▶ [WORK INSTRUCTIONS]: Transcribe the commentary on COP26 and climate inaction below word for word, from "There are many" to "keen to defend.".

Those of us who tend to leave things to the last moment and put off difficult decisions are very well placed to understand the position that global leaders now find themselves in after years of collective procrastination. Nothing more acutely exemplifies the crunch point of years of disagreement than COP26, the 26th iteration of the United Nations’ Climate Change Conference of the Parties.
The global political economy is both divided and unified by the existential threat of climate change and ecological breakdown. The threat is often compared to World War Two, when Allied Governments – despite leaving their response far too late – were able to win by throwing everything at the war effort, forcing their populations to accept deprivations and economic ruin, largely with the overwhelming support of the voting public.
The climate emergency does not present the same clear and present danger or engender the same decisive response. It cannot be resolved by governments swinging into action at the last moment only when the consequences of inaction are staring everyone in the face, with sea levels rising above the defences, fires raging in our cities, and an unprecedented climate-related refugee crisis.
In recent years, we have witnessed a parallel of the appeasement that pre-war politicians engaged in prior to the threat being completely undeniable. In many respects, Boris Johnson – and his predecessors on both sides of the house – are the Neville Chamberlains of our times.
Parallels between this scenario and the societal response to COVID-19 are apt. As with climate change, the public has been largely divided when it comes to agreeing upon a solution to the pandemic. Pharmaceutical companies fast tracking vaccines means very little when the global population fails to reach a consensus on the issue.
However, unlike pandemics – which historically have run their course with or without human intervention – the climate emergency is without an end in sight, with projections indicating a feedback loop of exponential warming. Even with immediate and extreme action, global temperatures are set to surpass 1.5ºC of warming since pre-industrial levels, a scenario which will drastically affect the lives of everyone on this planet. If no action is taken, the projected future is even more apocalyptic.
Faced with a public hostile to economic compromises, governments have until now sidestepped the issues, seeking to appear reasonable to all sides whilst exploiting loopholes in agreements. In so doing, they have comprehensively failed to take the threat seriously, leading to justifiable accusations of ‘blah, blah, blah’ from Greta Thunberg.
Sadly, this reflects the mindset of political leaders globally: that short-term economic survival comes before the long-term survival of the planet as a habitable home. This is not helped by the constant disagreement in recent decades that has undermined and belittled the science that has for more than 50 years known for a fact that human industrial activity leads to global heating.
There are many examples of powerful economic and political interests challenging scientific fact to suit their short-term profit motives. This is an area where parallels between the pandemic and climate change are again exceedingly prescient. Opposing forces claim that tackling these issues will negatively affect economic development. The irony is that inaction on climate change will lead to the collapse of the very economic system that those denying the climate emergency are so keen to defend.

▶ [EXERCISE DATA]:
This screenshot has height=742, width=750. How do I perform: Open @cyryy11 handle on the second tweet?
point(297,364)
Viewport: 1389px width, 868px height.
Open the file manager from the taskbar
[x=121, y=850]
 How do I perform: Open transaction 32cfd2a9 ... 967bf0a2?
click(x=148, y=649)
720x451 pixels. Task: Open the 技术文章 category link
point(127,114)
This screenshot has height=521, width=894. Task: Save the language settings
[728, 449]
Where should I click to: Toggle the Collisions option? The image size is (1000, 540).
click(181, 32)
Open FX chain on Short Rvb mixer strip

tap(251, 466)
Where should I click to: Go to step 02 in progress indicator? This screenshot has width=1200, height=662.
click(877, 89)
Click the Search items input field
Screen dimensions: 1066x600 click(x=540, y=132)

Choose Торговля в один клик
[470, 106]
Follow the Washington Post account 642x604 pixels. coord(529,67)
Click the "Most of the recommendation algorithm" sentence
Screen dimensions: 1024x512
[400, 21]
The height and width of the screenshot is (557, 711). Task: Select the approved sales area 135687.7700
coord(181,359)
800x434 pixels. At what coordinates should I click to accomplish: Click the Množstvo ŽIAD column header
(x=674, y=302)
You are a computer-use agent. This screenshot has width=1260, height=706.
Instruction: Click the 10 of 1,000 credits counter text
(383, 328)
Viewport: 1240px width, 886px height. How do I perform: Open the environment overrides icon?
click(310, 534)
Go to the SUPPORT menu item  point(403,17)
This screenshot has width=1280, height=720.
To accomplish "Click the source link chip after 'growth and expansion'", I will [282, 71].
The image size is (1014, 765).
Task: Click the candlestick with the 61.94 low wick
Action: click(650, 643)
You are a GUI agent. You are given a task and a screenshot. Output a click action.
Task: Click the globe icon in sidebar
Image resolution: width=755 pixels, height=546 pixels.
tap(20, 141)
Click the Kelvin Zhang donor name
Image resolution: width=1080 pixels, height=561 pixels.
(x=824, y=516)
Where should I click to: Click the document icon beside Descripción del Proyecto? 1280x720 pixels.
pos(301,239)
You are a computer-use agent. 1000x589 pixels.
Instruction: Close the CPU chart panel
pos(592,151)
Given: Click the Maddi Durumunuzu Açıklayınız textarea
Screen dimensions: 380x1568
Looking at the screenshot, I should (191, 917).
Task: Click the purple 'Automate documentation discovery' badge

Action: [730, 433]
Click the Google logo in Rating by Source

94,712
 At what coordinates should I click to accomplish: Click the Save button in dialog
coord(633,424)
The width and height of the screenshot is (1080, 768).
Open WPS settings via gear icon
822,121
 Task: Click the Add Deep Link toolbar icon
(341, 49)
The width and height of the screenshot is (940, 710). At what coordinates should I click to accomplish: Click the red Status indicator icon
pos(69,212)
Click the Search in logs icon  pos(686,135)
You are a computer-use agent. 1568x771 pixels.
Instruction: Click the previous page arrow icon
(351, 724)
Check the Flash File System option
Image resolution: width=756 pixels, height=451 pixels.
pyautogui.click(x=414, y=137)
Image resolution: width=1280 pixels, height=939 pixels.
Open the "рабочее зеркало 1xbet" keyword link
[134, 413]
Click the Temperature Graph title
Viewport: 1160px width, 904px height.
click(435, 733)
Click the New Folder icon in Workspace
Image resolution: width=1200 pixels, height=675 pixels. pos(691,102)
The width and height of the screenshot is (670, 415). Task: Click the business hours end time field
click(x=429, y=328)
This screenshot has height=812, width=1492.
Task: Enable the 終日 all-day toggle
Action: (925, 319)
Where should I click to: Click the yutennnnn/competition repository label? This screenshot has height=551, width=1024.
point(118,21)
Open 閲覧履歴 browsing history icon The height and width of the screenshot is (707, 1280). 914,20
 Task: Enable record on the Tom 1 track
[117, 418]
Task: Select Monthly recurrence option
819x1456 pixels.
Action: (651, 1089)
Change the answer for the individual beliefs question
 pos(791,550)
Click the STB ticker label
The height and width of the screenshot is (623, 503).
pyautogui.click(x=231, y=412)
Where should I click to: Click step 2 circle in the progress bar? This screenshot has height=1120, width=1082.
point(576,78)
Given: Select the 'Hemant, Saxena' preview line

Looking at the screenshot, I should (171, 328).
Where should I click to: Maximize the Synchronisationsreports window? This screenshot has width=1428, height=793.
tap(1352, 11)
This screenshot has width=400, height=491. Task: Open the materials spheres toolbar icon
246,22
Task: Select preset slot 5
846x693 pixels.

▶ [ANSWER BELOW]:
There are many examples of powerful economic and political interests challenging scientific fact to suit their short-term profit motives. This is an area where parallels between the pandemic and climate change are again exceedingly prescient. Opposing forces claim that tackling these issues will negatively affect economic development. The irony is that inaction on climate change will lead to the collapse of the very economic system that those denying the climate emergency are so keen to defend.